I don’t think this is all bad. It has turned young academics – and I guess, I should count myself among them – toward more public and political matters: graduate and adjunct organizing, local protest movements, writing for more public venues and with less regard for an academic career. In fact, I would hazard to say that some of today’s best critics – people like Christine Smallwood, Nikil Saval, Elif Batuman – are all individuals who, after getting their PhDs, chose to make a career out of big and little magazine writing.
But it has meant there is a pretty felt sense of precarity out there – for writers and for magazines. Dissent, n+1, The New Inquiry all need to find other ways to make ends meet. We have a staff of three and a half – all paid and with health insurance – and an office. We pay our writers and interns and need lots of coffee. We cover around half of our expenses from the “thing-in-itself”; the rest comes from other sources – subsidiary rights, single issues sales, databases like Project Muse, and donations, which truth be told makes me a bit nervous because we don’t have that many rich friends. Michael Kazin has always observed that we have a budget the size of a law professor’s salary. Well, my hope is that a bunch of those left-leaning tenured law professors begin to start donating.
RS: Indeed, there is only so much you can fund through subs and launch parties… Is this maybe the limit of the otherwise exciting situation you pointed out earlier? True, there is now a young generation of highly talented writers that has broken from high circulation outlets. Of course, this is good for little magazines. But it also means that these authors now lack the resources to do reported pieces. Speaking about optimism of will and intellect, shouldn’t we start thinking more seriously about the possibilities for new “mid-sized” intellectual magazines in the United States and Europe?

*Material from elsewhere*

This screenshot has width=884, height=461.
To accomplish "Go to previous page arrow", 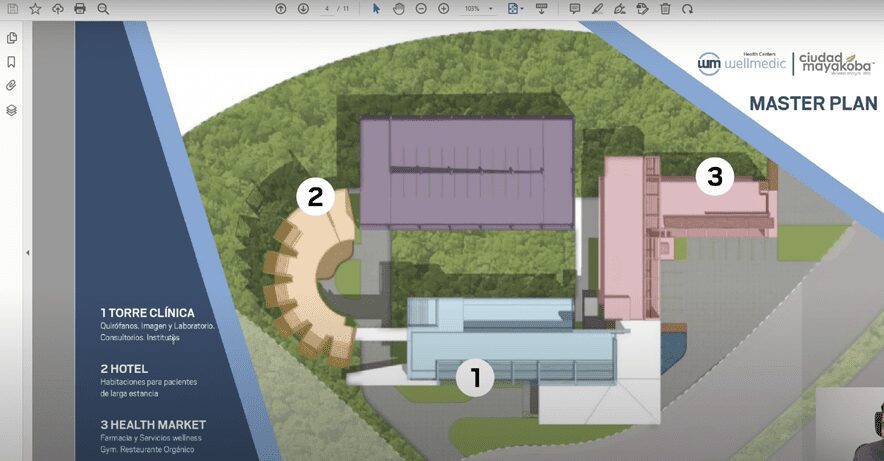I will [x=281, y=8].
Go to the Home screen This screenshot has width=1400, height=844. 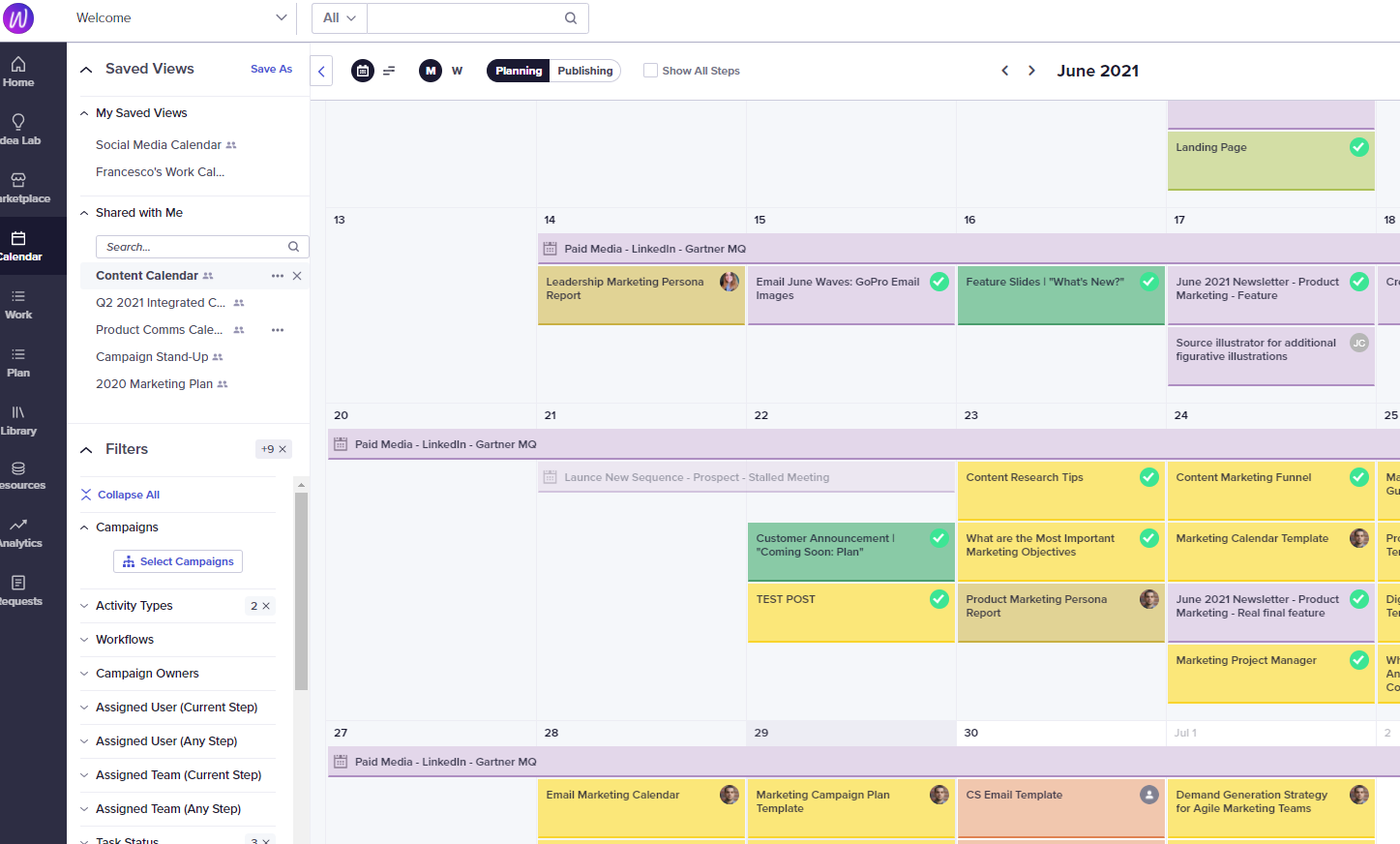(19, 68)

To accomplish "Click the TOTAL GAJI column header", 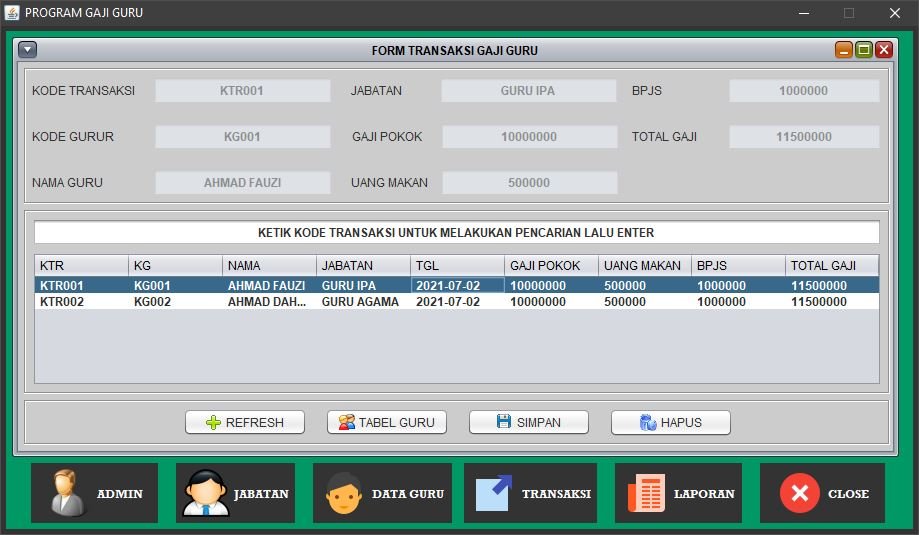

DM: This would be wonderful but I am a bit sceptical about its possibilities. The print magazine market in America today seems so segmented – to the point, where magazines like The American Prospect, The New Republic and Harpers are all struggling to stay afloat and stay mid-sized. Sure, if given the resources, a magazine like Dissent or n+1 could drive subs up with expensive direct-mail campaigns – the type of campaigns that subsidize the circulation numbers at these and almost every other “big magazine”. But I wouldn’t do this just so that we could end up more like them. Little magazines, I think, have a unique place in American culture. From The Dial on, they have centred their energies on criticism. This is, I think, their most effective medium – this slow and hard boring of holes, of slowly pushing public discourse to the Left. You saw something like this happen back in 2011 during Occupy, when the complaints about the 99% versus the 1% began to creep into speeches by mainstream liberals. And I think we’ll probably see a similar thing happen as an outcome of the protest movement emerging around police brutality and racism. Again, I don’t see this as hunkering down but the slow, steady oppositional work that has always been the purview of a Left committed to enacting social change through democratic means. Our hope is that one day our ideas trickle up.